* **Recorded information**:
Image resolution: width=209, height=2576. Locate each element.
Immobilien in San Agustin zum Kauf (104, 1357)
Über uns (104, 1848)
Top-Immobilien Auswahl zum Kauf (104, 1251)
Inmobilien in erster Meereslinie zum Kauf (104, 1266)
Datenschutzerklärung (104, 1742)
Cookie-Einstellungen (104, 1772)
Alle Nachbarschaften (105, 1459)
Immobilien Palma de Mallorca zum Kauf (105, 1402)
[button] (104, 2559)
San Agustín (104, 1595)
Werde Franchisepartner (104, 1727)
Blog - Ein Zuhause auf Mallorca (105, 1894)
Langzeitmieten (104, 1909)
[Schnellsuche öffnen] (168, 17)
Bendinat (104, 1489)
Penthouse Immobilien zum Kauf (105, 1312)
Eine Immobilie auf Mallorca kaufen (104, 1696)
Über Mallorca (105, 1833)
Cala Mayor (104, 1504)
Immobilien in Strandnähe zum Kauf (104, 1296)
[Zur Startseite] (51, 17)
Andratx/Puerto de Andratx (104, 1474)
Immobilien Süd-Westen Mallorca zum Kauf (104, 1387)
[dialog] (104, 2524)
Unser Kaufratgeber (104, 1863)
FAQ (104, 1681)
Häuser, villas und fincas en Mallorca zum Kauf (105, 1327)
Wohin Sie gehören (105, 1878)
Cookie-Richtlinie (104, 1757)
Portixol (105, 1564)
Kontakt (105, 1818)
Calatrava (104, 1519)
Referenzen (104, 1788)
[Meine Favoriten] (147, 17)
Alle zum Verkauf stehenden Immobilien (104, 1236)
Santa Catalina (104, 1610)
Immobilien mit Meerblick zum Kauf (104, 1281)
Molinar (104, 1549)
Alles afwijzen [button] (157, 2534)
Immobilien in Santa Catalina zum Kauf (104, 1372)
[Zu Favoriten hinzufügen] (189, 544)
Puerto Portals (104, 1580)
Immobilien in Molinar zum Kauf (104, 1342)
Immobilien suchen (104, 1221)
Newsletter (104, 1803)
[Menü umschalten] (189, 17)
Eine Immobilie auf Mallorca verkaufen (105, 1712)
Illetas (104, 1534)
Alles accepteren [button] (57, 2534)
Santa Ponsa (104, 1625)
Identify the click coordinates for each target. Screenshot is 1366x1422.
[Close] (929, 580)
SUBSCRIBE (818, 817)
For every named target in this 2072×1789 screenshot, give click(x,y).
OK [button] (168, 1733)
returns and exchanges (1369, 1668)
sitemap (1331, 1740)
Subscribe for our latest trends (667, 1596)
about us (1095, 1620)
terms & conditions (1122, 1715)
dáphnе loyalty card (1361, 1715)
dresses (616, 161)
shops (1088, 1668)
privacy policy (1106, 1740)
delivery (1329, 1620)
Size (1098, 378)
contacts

* **What the task requires**: Scan the listing above for the line that has "Immobilien mit Meerblick zum Kauf (104, 1281)", then copy exactly from that line through the line that has "For every named".

* **Answer space**:
Immobilien mit Meerblick zum Kauf (104, 1281)
Molinar (104, 1549)
Alles afwijzen [button] (157, 2534)
Immobilien in Santa Catalina zum Kauf (104, 1372)
[Zu Favoriten hinzufügen] (189, 544)
Puerto Portals (104, 1580)
Immobilien in Molinar zum Kauf (104, 1342)
Immobilien suchen (104, 1221)
Newsletter (104, 1803)
[Menü umschalten] (189, 17)
Eine Immobilie auf Mallorca verkaufen (105, 1712)
Illetas (104, 1534)
Alles accepteren [button] (57, 2534)
Santa Ponsa (104, 1625)
Identify the click coordinates for each target. Screenshot is 1366x1422.
[Close] (929, 580)
SUBSCRIBE (818, 817)
For every named target in this 2072×1789 screenshot, give click(x,y).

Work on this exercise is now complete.